Introduction to Radiation
What is Radiation?
Radiation is the transmission of energy via waves or particles.
Radiation may be the result of natural sources (Uranium-223 decay, solar emissions, cosmic rays, etc.) or may be man-made (an X-ray machine, linear accelerators, an LED bulb, etc.).
How is Radiation Classified?
Because of the variety of radiation sources and properties, they are often categorized by energy (ionizing vs non-ionizing), type (electromagnetic vs. particle) or charge (charged or uncharged).
What is Ionizing Radiation?
Ionizing radiation is radiation that carries sufficient energy to detach electron from atoms or molecules.
- Ionizing radiation is potentially hazardous because of its ability to damage DNA.
- The energy threshold to be considered ionizing radiation is between 10eV and 33eV for photons.
- This is in the ultraviolet region and explains why sun exposure causes sunburn (erythema)!
Key Point: When people (especially medical physicists) are discussing radiation, they are usually discussing highly energetic ionizing forms of radiation.
Types of Radiation
Electromagnetic Radiation (Photons)
X-rays are photons with an energy between about 10eV and 100keV. They may be produced naturally as electrons transition from high to low energy orbitals (characteristic X-ray emission) or as a result of a Bremsstrahlung interaction between an electron and a nucleus.
Gamma (γ) rays are highly penetrating electromagnetic radiation arising from the decay of radioactive atomic nuclei. The term “gamma ray” may be used to refer to any photon with an energy about 100keV, including those generated in a linear accelerator.
Electromagnetic radiation emitted when a charged particle passes through a dielectric medium at a speed greater than the speed of light in that medium. As a result of the high speed, the particle is forced to rapidly decelerate releasing a photon. Cherenkov radiation is responsible for the characteristic blue glow of an underwater nuclear reactor. While seriously cool, Cherenkov radiation is generally non-ionizing and is not used for clinical treatments.
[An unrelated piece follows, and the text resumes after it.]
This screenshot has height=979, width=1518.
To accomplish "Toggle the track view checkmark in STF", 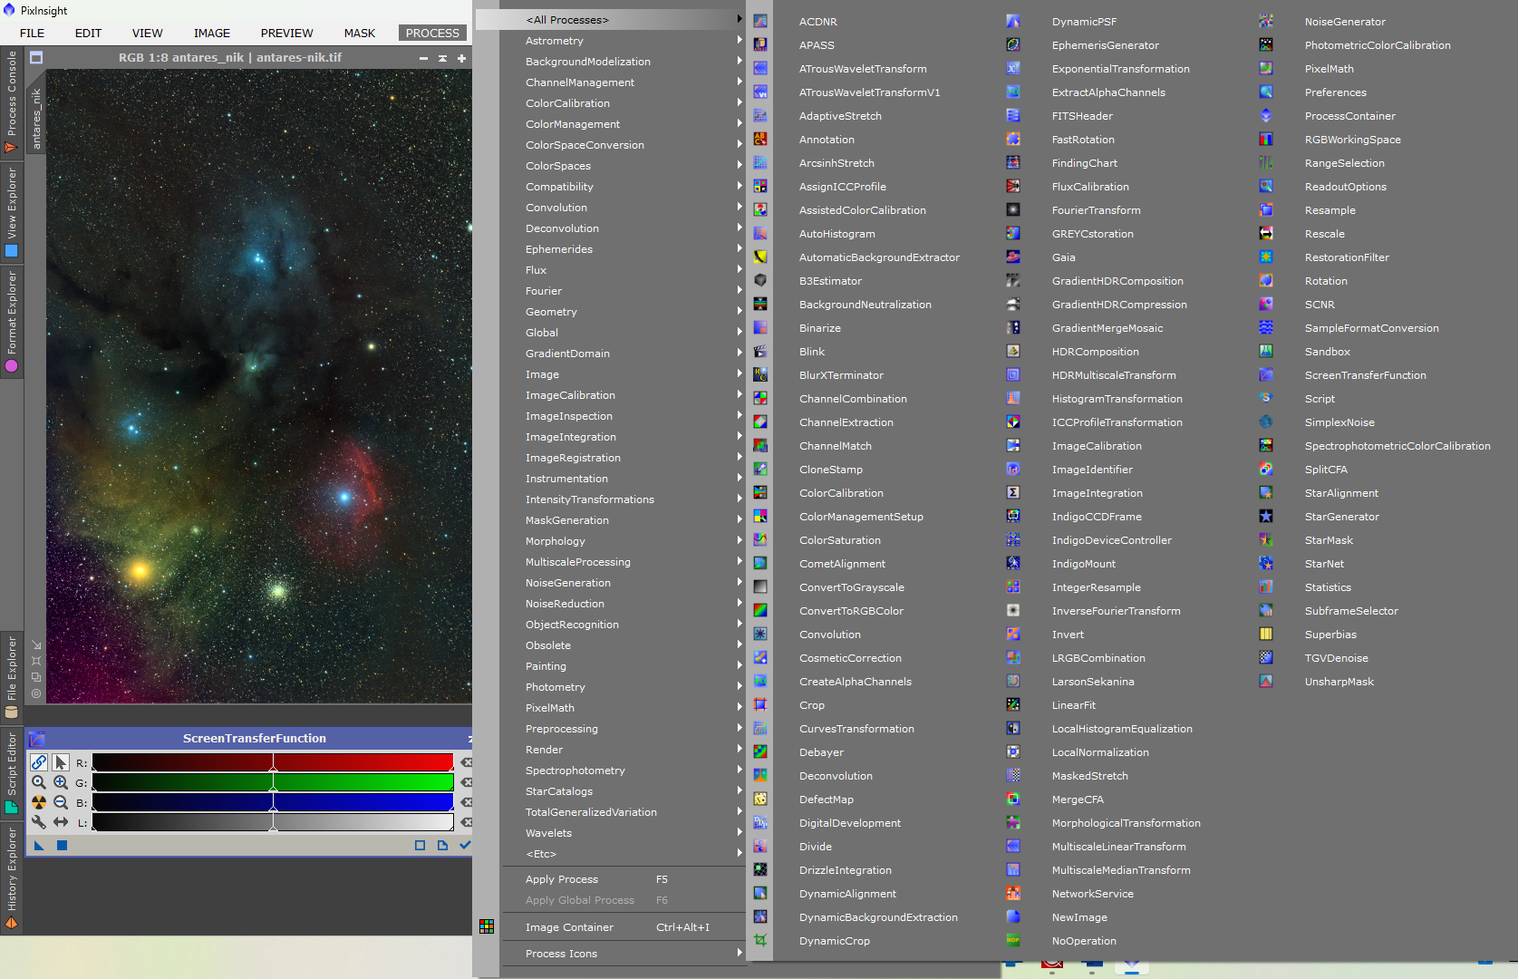I will pyautogui.click(x=465, y=845).
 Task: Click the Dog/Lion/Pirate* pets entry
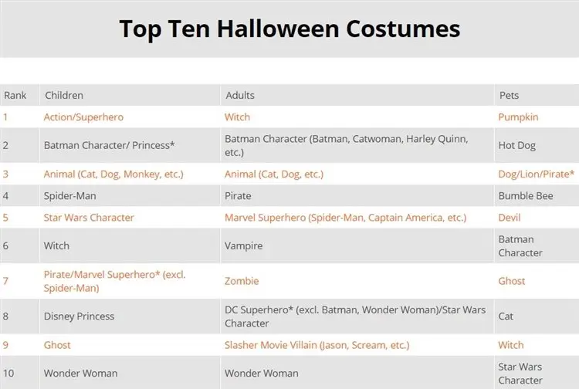pyautogui.click(x=537, y=174)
Alpha particles consist of a helium-4 nucleus (two protons and two neutrons). Alpha particles are produced primarily through alpha decay of heavy elements. They are charged (2+) ionizing radiation. Because of their large charge and mass, they are considered a high LET form of radiation. This increases their biologically effective dose by a factor of 10-20 relative to photons or electrons.
- Particle (Helium ions)
- Typical energy: 5MeV
- At this energy, alphas are non-relativistic traveling at only about 0.05c.
- Range in air of about 4cm
- Range in tissue 40-90um
- RBE: 10-20
- LET: 100keV/um (High)
- Charge: 2+
Beta particles are energetic electrons or positrons (anti-matter electrons with a positive charge) that are emitted by radioactive decay of an atomic nucleus. Electron beams may also be generated using a heated cathode (a process known as “boiling off”) and accelerated via an electric field, as in a linear accelerator.
- Particle (Electrons)
- Naturally occurring beta particles have continuous energy distribution due to beta decay neutrino.
- Charge: 1- (electrons), 1+ (positrons)
- RBE: 1
Delta (δ) particles are secondary electrons liberated from a medium by interaction with a primary electron.
Delta rays which are created by a delta ray may be referred to as an "epsilon ray," although this notation is not in common use in medical physics.
- Particle (Electrons)
Protons are the heavy, positively charged constituent of an atoms nucleus. Although proton radiation is a byproduct of several nuclear reactions (e.g. 14N + α→ 17O + p) and even lightning strikes, it is also routinely produced via cyclotrons and used in proton therapy and particle physics. Although more expensive to produce clinically than electron or photon beams, they have a sharp Bragg peak and are able to deposit large doses locally while sparing surrounding tissues. This makes proton therapy a good choice for several situations including pediatric radiation therapy.
- Particle (Protons)
- Charge: 1+
- RBE: 1.1
Neutron radiation consists of energetic free neutrons. Neutrons are released as the result of neutron fission or fusion or from radioactive decay. Interestingly, free neutrons are unstable (mean life = 887s) and will decay into a proton, an electron, and an anti-electron-neutrino. Because neutrons have no charge, they cannot interact with matter through electric fields and thus have a significantly longer range than charged particles. Neutrons are typically divided into “fast” and “thermal” (slow) categories because of differences in their properties at these ranges. Fast neutrons are best attenuated by kinetic impact with hydrogen-rich materials such as plastics. Due to conservation of energy and momentum, hydrogen's mass (which is near that of a neutron) allows it to absorb the maximum amount of energy in a collision with a neutron.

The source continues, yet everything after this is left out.